_WHAT THE EXERCISE ASKS_. The records below must be reproduced in full and without error.

*** Opening of GIVEN RECORDS ***

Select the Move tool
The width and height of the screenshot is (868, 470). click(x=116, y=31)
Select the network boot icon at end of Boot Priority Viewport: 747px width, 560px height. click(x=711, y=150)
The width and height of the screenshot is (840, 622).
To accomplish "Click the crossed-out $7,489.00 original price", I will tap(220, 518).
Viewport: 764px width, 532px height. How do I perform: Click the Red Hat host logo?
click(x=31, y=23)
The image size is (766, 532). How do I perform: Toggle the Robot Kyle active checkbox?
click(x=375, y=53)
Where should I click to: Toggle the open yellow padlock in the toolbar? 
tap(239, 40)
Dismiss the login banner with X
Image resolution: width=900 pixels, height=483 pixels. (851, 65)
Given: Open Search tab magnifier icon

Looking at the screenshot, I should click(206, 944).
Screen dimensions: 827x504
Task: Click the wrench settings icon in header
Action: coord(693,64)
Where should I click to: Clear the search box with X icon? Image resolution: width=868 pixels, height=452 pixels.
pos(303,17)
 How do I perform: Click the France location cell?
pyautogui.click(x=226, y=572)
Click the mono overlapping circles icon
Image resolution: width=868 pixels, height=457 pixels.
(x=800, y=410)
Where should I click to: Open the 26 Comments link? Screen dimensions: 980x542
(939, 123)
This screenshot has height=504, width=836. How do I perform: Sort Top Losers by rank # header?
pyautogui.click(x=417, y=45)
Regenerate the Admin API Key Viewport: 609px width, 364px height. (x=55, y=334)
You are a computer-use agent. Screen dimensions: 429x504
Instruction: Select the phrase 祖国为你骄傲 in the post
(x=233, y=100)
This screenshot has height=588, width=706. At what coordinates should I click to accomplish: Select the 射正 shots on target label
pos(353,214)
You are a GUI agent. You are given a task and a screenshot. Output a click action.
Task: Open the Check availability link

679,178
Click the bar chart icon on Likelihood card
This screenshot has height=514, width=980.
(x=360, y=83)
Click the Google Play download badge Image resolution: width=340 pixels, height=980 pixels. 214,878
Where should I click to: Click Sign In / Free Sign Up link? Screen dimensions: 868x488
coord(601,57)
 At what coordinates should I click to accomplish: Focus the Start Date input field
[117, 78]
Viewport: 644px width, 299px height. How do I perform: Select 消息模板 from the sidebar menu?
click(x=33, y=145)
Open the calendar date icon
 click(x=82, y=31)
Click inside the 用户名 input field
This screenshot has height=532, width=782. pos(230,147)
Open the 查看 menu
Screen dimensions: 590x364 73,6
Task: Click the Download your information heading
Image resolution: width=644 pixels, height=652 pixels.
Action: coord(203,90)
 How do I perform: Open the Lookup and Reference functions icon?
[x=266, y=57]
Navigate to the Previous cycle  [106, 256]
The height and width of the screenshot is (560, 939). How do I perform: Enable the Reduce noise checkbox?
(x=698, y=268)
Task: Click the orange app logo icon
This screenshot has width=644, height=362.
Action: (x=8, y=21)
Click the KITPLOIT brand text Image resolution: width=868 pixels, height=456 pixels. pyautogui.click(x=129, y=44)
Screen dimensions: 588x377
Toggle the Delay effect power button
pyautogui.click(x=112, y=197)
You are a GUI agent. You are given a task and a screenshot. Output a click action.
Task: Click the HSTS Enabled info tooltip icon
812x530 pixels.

*** Close of GIVEN RECORDS ***

_EXERCISE RESULT_.
Select the Move tool
The width and height of the screenshot is (868, 470). click(x=116, y=31)
Select the network boot icon at end of Boot Priority Viewport: 747px width, 560px height. click(x=711, y=150)
The width and height of the screenshot is (840, 622).
To accomplish "Click the crossed-out $7,489.00 original price", I will tap(220, 518).
Viewport: 764px width, 532px height. How do I perform: Click the Red Hat host logo?
click(x=31, y=23)
The image size is (766, 532). How do I perform: Toggle the Robot Kyle active checkbox?
click(x=375, y=53)
Where should I click to: Toggle the open yellow padlock in the toolbar? 
tap(239, 40)
Dismiss the login banner with X
Image resolution: width=900 pixels, height=483 pixels. (851, 65)
Given: Open Search tab magnifier icon

Looking at the screenshot, I should click(206, 944).
Screen dimensions: 827x504
Task: Click the wrench settings icon in header
Action: coord(693,64)
Where should I click to: Clear the search box with X icon? Image resolution: width=868 pixels, height=452 pixels.
pos(303,17)
 How do I perform: Click the France location cell?
pyautogui.click(x=226, y=572)
Click the mono overlapping circles icon
Image resolution: width=868 pixels, height=457 pixels.
(x=800, y=410)
Where should I click to: Open the 26 Comments link? Screen dimensions: 980x542
(939, 123)
This screenshot has height=504, width=836. How do I perform: Sort Top Losers by rank # header?
pyautogui.click(x=417, y=45)
Regenerate the Admin API Key Viewport: 609px width, 364px height. (x=55, y=334)
You are a computer-use agent. Screen dimensions: 429x504
Instruction: Select the phrase 祖国为你骄傲 in the post
(x=233, y=100)
This screenshot has height=588, width=706. At what coordinates should I click to accomplish: Select the 射正 shots on target label
pos(353,214)
You are a GUI agent. You are given a task and a screenshot. Output a click action.
Task: Open the Check availability link

679,178
Click the bar chart icon on Likelihood card
This screenshot has height=514, width=980.
(x=360, y=83)
Click the Google Play download badge Image resolution: width=340 pixels, height=980 pixels. 214,878
Where should I click to: Click Sign In / Free Sign Up link? Screen dimensions: 868x488
coord(601,57)
 At what coordinates should I click to accomplish: Focus the Start Date input field
[117, 78]
Viewport: 644px width, 299px height. How do I perform: Select 消息模板 from the sidebar menu?
click(x=33, y=145)
Open the calendar date icon
 click(x=82, y=31)
Click inside the 用户名 input field
This screenshot has height=532, width=782. pos(230,147)
Open the 查看 menu
Screen dimensions: 590x364 73,6
Task: Click the Download your information heading
Image resolution: width=644 pixels, height=652 pixels.
Action: coord(203,90)
 How do I perform: Open the Lookup and Reference functions icon?
[x=266, y=57]
Navigate to the Previous cycle  [106, 256]
The height and width of the screenshot is (560, 939). How do I perform: Enable the Reduce noise checkbox?
(x=698, y=268)
Task: Click the orange app logo icon
This screenshot has width=644, height=362.
Action: (x=8, y=21)
Click the KITPLOIT brand text Image resolution: width=868 pixels, height=456 pixels. pyautogui.click(x=129, y=44)
Screen dimensions: 588x377
Toggle the Delay effect power button
pyautogui.click(x=112, y=197)
You are a GUI agent. You are given a task and a screenshot. Output a click action.
Task: Click the HSTS Enabled info tooltip icon
812x530 pixels.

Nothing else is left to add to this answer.